WTAW (1620 kHz), branded as "News Talk 1620 94.5 WTAW", is a commercial talk AM radio station licensed to serve College Station, Texas. Owned by the Bryan Broadcasting Company, WTAW covers College Station, Bryan and much of the Brazos Valley. Its studios and transmitter site are located in College Station.

In addition to a standard analog transmission, WTAW broadcasts in HD Radio, utilizing the in-band on-channel hybrid standard, is simulcast over low-power FM translator K233DU (94.5 FM) College Station, and is available online.

Programming

WTAW personality Scott DeLucia hosts the morning-drive program, The Infomaniacs along with Chelsea Reber on news and Zach Taylor on sports. The show is best known for quick wit and Zach being made fun of by the other hosts.

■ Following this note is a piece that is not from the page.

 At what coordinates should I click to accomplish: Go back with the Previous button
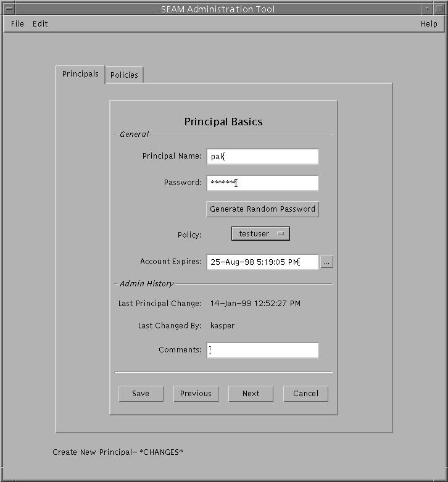(196, 394)
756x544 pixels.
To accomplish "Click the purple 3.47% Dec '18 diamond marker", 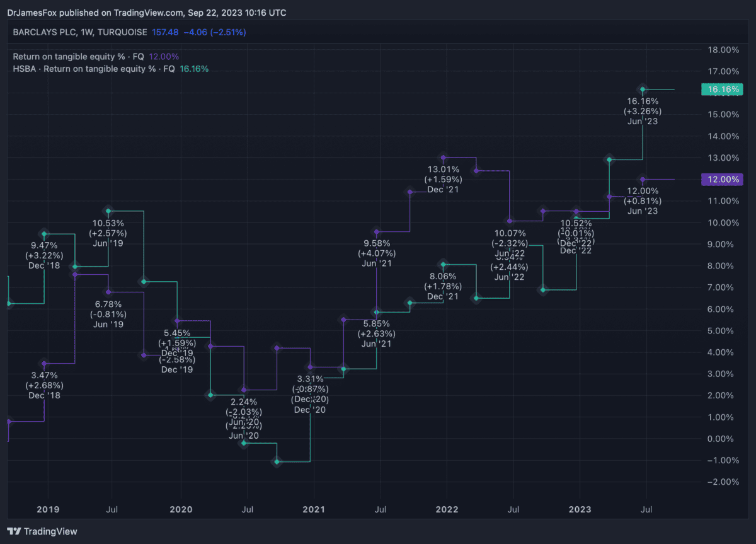I will 43,364.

The Glenn Beck Program, The Clay Travis and Buck Sexton Show (a direct successor to The Rush Limbaugh Show), and The Sean Hannity Show (via Premiere Networks) air during the late morning, midday, and afternoons, respectively. Joe Pags (via Compass Media Networks), Coast to Coast AM (via Premiere) and This Morning, America's First News with Gordon Deal (via Compass) also air on the station. Weekend hosts include Kim Komando and Bill Cunningham.

History

KAZW / KZNE 

WTAW originated as the expanded band "twin" of an existing station on the standard AM band. On March 17, 1997 the Federal Communications Commission (FCC) announced that eighty-eight stations had been given permission to move to newly available "Expanded Band" transmitting frequencies, ranging from 1610 to 1700 kHz, with the then-WTAW on 1150 kHz authorized to move to 1620 kHz. An application for the expanded band station was filed on June 16, 1997, which on January 9, 1998 was assigned the call letters KAZW, which were changed on March 1, 2000 to KZNE.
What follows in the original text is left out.